Heinz W. Engl, Rector of the University of Vienna, Markus Müller, Rector designate of MedUni Vienna, and Anton Zeilinger, President of the Academy of Sciences, all agree on the need for an institutionally coordinated strategy in order raise Vienna's profile as a life sciences center.
Each of these three institutions brings different aspects of knowledge and expertise to the Vienna life sciences center:
The University of Vienna covers the areas of development, evolution, diversity and interaction with the environment and is employing various methods to investigate bio-molecules, cells and a multiplicity of species, ranging from microorganisms to humans. The biomathematics/bioinformatics expertise available within the university is enormously important in many different areas.
MedUni Vienna leads in the area of translational-clinical research in the fields of oncology, immunology, medical neurosciences, cardiovascular diseases and molecular imaging.
The Austrian Academy of Sciences is focussed more on basic research into molecular processes with the emphasis on the fundamental causes of cancer, infectious or immune system diseases and personalised medicine and the investigation of genetic mechanisms using plant model organisms.

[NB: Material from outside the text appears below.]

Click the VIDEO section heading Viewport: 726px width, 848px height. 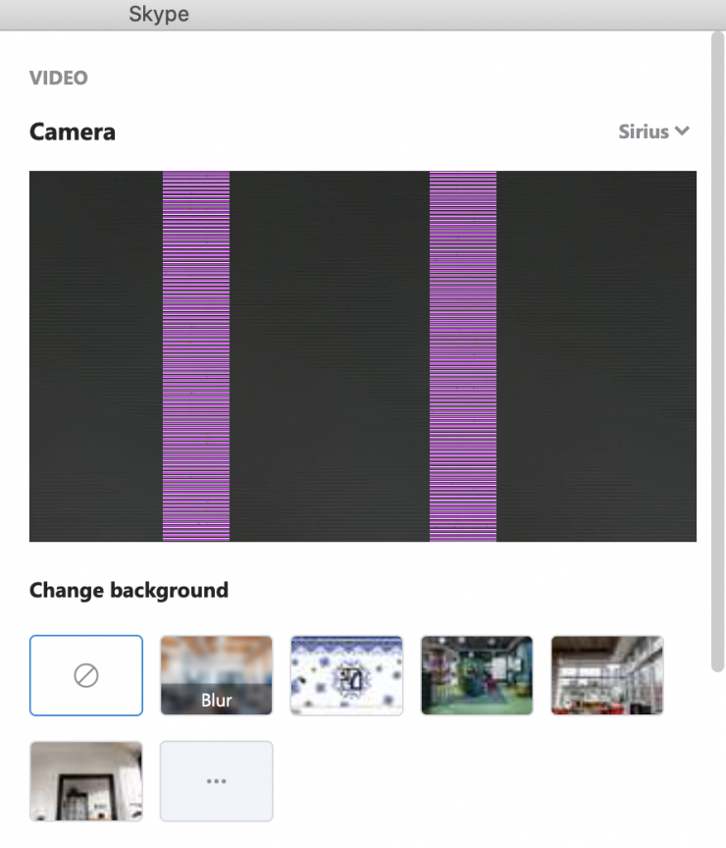click(59, 78)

The initiating institutions have a long history of successful collaboration. For example, for ten years now, the University of Vienna and MedUni Vienna have been jointly running the Max F. Perutz Laboratories at the Vienna Biocenter, in which the Institute for Molecular Biotechnology (IMBA) and the Austrian Academy of Sciences’ Gregor Mendel Institute for Molecular Plant Biology are associate partners. MedUni Vienna and the Austrian Academy of Sciences’ Research Center for Molecular Medicine have been working together at the Vienna General Hospital site since 2005.

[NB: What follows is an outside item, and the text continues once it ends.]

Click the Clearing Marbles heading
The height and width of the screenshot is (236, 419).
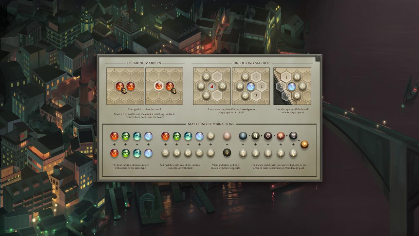144,63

The reason for developing a joint strategy is to improve the coordination of existing and future projects in terms of content, give them more conceptual depth and, where necessary, to take account of structural consequences. The partner institutions are hoping that this will create new and sustainable momentum in scientific policy.
Subsequently, other institutions that are active in the life sciences sector in the Vienna region will be invited to join in this strategic development process.